↓

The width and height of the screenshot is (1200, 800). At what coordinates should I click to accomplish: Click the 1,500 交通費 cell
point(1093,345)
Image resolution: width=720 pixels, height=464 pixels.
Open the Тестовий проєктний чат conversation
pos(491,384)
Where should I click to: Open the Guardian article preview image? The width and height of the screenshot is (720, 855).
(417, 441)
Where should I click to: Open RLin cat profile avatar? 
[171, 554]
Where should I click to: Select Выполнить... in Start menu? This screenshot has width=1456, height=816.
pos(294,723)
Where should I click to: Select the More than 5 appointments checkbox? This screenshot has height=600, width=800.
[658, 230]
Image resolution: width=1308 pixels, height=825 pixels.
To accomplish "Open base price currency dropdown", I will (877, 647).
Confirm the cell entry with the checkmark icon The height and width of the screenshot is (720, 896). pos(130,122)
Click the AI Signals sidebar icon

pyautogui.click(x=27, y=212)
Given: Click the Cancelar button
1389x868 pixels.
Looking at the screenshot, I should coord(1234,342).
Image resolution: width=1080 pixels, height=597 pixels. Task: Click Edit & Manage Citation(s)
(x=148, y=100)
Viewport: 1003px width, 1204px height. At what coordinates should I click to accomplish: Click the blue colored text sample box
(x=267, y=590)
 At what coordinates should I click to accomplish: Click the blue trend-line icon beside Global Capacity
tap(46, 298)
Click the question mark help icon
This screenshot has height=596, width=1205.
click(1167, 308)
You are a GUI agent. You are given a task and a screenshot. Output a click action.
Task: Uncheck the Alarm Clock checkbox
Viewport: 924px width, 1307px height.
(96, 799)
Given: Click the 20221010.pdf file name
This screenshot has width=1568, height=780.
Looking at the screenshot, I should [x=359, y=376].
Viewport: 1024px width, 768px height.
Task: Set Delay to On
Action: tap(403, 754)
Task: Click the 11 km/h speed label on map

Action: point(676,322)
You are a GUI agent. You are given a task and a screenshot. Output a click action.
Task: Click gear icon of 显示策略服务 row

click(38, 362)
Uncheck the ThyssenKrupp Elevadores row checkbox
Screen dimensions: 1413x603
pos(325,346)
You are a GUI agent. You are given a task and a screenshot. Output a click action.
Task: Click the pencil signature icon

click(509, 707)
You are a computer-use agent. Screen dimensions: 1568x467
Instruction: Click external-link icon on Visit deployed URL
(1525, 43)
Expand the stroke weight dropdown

↑

Task statement: Reproduce each line of the material exactly as given.

Output of the task:
The width and height of the screenshot is (1200, 800). At what coordinates should I click to accomplish: Click the 1,500 交通費 cell
point(1093,345)
Image resolution: width=720 pixels, height=464 pixels.
Open the Тестовий проєктний чат conversation
pos(491,384)
Where should I click to: Open the Guardian article preview image? The width and height of the screenshot is (720, 855).
(417, 441)
Where should I click to: Open RLin cat profile avatar? 
[171, 554]
Where should I click to: Select Выполнить... in Start menu? This screenshot has width=1456, height=816.
pos(294,723)
Where should I click to: Select the More than 5 appointments checkbox? This screenshot has height=600, width=800.
[658, 230]
Image resolution: width=1308 pixels, height=825 pixels.
To accomplish "Open base price currency dropdown", I will (877, 647).
Confirm the cell entry with the checkmark icon The height and width of the screenshot is (720, 896). pos(130,122)
Click the AI Signals sidebar icon

pyautogui.click(x=27, y=212)
Given: Click the Cancelar button
1389x868 pixels.
Looking at the screenshot, I should coord(1234,342).
Image resolution: width=1080 pixels, height=597 pixels. Task: Click Edit & Manage Citation(s)
(x=148, y=100)
Viewport: 1003px width, 1204px height. At what coordinates should I click to accomplish: Click the blue colored text sample box
(x=267, y=590)
 At what coordinates should I click to accomplish: Click the blue trend-line icon beside Global Capacity
tap(46, 298)
Click the question mark help icon
This screenshot has height=596, width=1205.
click(1167, 308)
You are a GUI agent. You are given a task and a screenshot. Output a click action.
Task: Uncheck the Alarm Clock checkbox
Viewport: 924px width, 1307px height.
(96, 799)
Given: Click the 20221010.pdf file name
This screenshot has width=1568, height=780.
Looking at the screenshot, I should [x=359, y=376].
Viewport: 1024px width, 768px height.
Task: Set Delay to On
Action: tap(403, 754)
Task: Click the 11 km/h speed label on map

Action: point(676,322)
You are a GUI agent. You are given a task and a screenshot. Output a click action.
Task: Click gear icon of 显示策略服务 row

click(38, 362)
Uncheck the ThyssenKrupp Elevadores row checkbox
Screen dimensions: 1413x603
pos(325,346)
You are a GUI agent. You are given a task and a screenshot. Output a click action.
Task: Click the pencil signature icon

click(509, 707)
You are a computer-use agent. Screen dimensions: 1568x467
Instruction: Click external-link icon on Visit deployed URL
(1525, 43)
Expand the stroke weight dropdown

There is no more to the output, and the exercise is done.